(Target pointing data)
····················

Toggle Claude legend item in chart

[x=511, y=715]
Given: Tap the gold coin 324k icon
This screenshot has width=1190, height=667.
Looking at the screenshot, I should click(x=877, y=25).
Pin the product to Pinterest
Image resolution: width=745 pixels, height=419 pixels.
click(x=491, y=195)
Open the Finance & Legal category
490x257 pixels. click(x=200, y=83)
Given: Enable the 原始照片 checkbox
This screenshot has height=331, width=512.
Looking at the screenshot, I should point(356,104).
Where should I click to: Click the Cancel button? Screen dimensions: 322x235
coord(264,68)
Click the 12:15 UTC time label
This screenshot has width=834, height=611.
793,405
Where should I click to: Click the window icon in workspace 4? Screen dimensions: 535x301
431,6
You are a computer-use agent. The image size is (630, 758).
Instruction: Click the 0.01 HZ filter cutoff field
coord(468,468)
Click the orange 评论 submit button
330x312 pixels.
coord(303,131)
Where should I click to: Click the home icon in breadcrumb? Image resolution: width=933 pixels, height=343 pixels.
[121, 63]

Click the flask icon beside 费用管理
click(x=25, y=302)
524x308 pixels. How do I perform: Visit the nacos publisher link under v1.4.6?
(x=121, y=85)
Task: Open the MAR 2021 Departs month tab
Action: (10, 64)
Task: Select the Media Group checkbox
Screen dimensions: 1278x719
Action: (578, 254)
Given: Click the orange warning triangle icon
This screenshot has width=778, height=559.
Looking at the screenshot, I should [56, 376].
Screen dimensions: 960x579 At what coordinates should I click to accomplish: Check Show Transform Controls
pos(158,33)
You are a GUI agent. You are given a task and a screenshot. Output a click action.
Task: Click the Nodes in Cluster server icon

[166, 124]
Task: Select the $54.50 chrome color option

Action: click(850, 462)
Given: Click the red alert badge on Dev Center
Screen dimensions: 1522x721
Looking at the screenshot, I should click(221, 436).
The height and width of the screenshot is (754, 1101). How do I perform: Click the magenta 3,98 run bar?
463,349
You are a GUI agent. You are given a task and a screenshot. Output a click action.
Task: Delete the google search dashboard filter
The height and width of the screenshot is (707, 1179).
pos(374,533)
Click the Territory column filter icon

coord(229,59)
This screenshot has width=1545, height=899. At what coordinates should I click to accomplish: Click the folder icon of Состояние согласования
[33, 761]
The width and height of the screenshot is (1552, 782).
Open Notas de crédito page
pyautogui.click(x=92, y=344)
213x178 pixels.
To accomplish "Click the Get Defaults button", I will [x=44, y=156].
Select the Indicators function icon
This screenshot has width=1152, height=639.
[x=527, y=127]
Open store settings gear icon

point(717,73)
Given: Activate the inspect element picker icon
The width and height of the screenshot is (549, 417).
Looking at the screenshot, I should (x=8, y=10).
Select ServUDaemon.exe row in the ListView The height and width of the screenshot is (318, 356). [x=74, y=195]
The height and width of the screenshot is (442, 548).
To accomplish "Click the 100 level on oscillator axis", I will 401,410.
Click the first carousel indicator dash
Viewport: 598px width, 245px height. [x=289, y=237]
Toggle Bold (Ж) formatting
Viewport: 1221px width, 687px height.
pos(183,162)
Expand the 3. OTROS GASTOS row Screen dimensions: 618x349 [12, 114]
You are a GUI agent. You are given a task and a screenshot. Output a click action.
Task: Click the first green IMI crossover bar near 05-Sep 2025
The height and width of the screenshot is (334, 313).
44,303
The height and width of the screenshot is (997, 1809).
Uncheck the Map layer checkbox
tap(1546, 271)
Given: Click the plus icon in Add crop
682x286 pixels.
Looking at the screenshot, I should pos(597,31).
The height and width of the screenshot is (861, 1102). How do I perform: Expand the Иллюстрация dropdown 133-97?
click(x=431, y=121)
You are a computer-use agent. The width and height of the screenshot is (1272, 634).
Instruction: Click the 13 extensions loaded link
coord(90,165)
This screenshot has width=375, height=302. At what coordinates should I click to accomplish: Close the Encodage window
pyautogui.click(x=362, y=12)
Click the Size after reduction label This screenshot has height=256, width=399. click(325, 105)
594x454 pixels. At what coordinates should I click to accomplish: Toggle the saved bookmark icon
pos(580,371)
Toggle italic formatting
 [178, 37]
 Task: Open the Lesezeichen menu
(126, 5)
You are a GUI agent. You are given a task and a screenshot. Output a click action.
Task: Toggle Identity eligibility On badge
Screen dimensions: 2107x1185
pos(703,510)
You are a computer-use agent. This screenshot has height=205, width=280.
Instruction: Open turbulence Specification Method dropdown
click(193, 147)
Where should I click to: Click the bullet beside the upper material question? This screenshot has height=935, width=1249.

····················

Please return each line of the records above that contains the string "Open", copying every such line in full.

Task solution:
Open the Finance & Legal category
Task: Open the MAR 2021 Departs month tab
Open Notas de crédito page
Open store settings gear icon
 Task: Open the Lesezeichen menu
Instruction: Open turbulence Specification Method dropdown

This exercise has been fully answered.